Bitcoin's realized capitalization has dropped $12 billion from its mid-May peak, sliding to $1.075 trillion as the 30-day outflow pace hits -1.1%. The decline coincides with 13 straight days where the adjusted Spent Output Profit Ratio (aSOPR) has stayed below 1.0 — meaning every coin moved on-chain during that stretch changed hands at an average loss of 1.3%.

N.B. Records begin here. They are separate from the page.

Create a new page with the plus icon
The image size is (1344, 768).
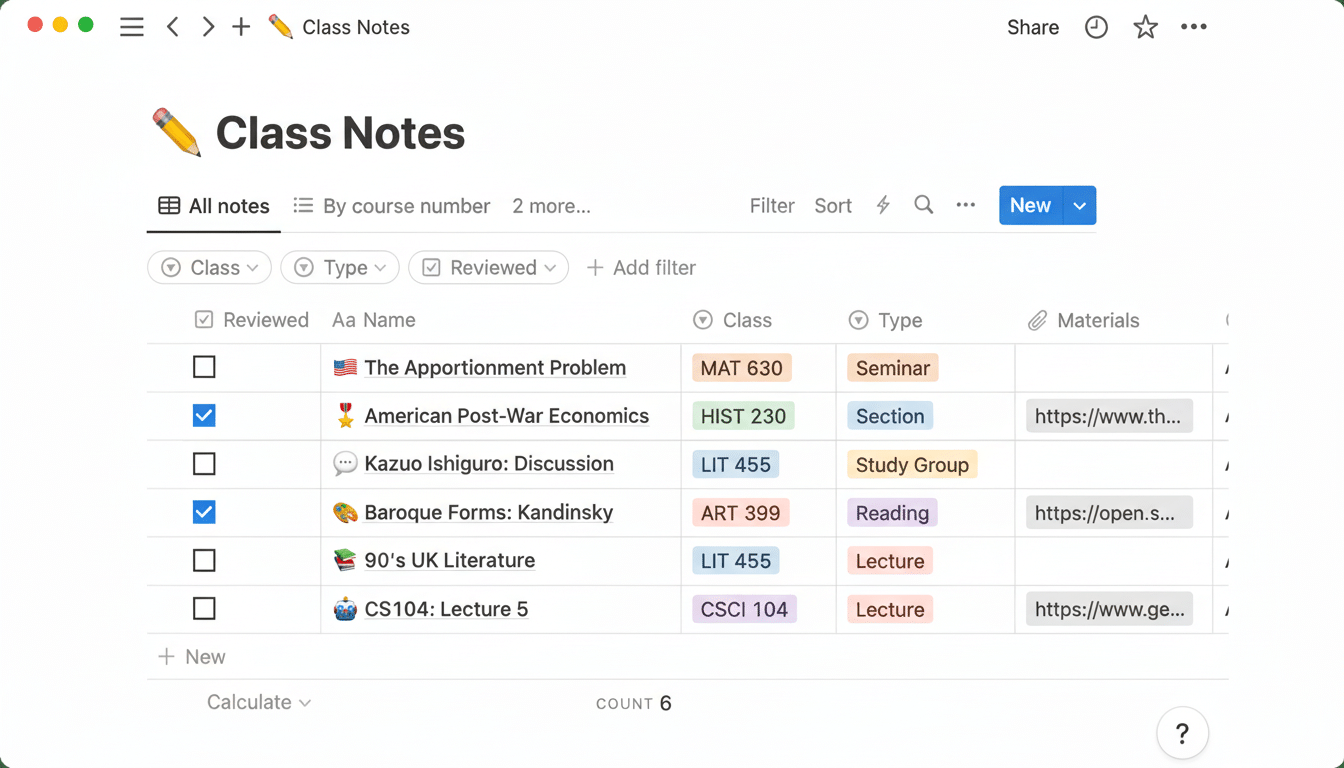[x=240, y=27]
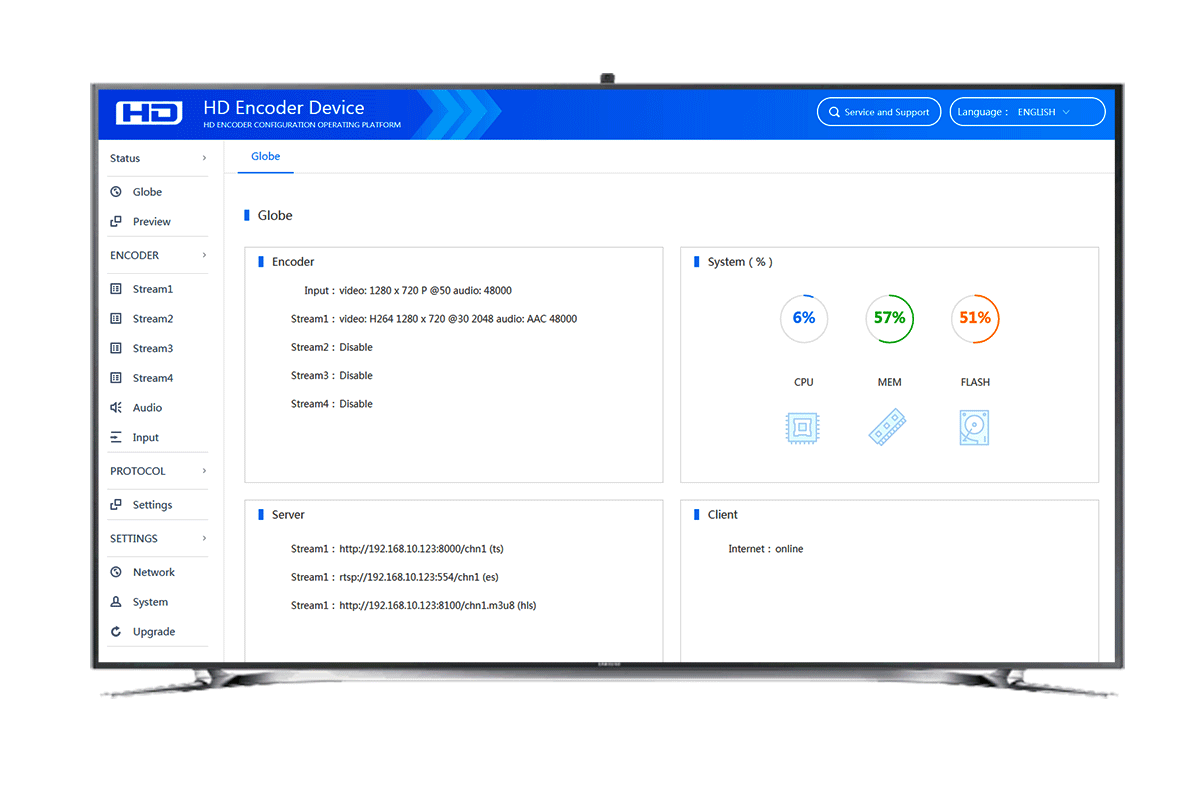Click the 57% MEM usage ring
Viewport: 1200px width, 800px height.
889,318
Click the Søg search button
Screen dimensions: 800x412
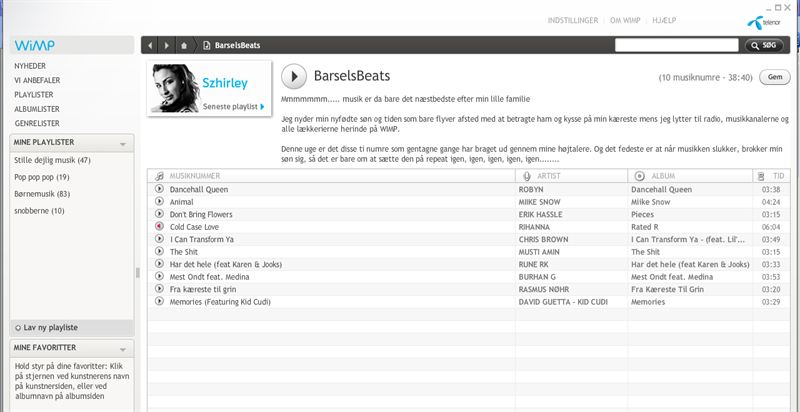pyautogui.click(x=765, y=45)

The $12B outflow in context
Realized cap measures the aggregate cost basis of every coin last moved. When it falls, it signals capital fleeing the network — mostly via long-term holders selling into weaker hands or exiting outright. The current pace of outflows isn't as severe as early March, when the metric hit -2.4% at the start of a capitulation phase. But it's close enough to raise eyebrows. The price drop from $82,000 to $63,000 between June 1 and June 8 maps neatly onto that accelerating capital flight.
aSOPR stuck below 1.0
An aSOPR reading under 1.0 means the average transaction is unprofitable. That's been the case for nearly two weeks — a streak that usually shakes out weak hands but can also signal deeper bearish sentiment if it persists. Each day of sub-1.0 aSOPR adds pressure: traders selling at a loss, realizing that loss, and further depressing the realized cap. The current average loss per coin moved sits at 1.3%.
What needs to change
According to Adler's analysis, a genuine recovery requires two conditions. First, aSOPR needs to break back above 1.0, meaning transactions become profitable on average. Second, realized cap outflows have to stabilize near zero — that is, the bleeding has to stop, not just slow. Right now neither condition is met. Until that happens, the market remains in a loss-dominated regime similar to what triggered March's deeper capitulation.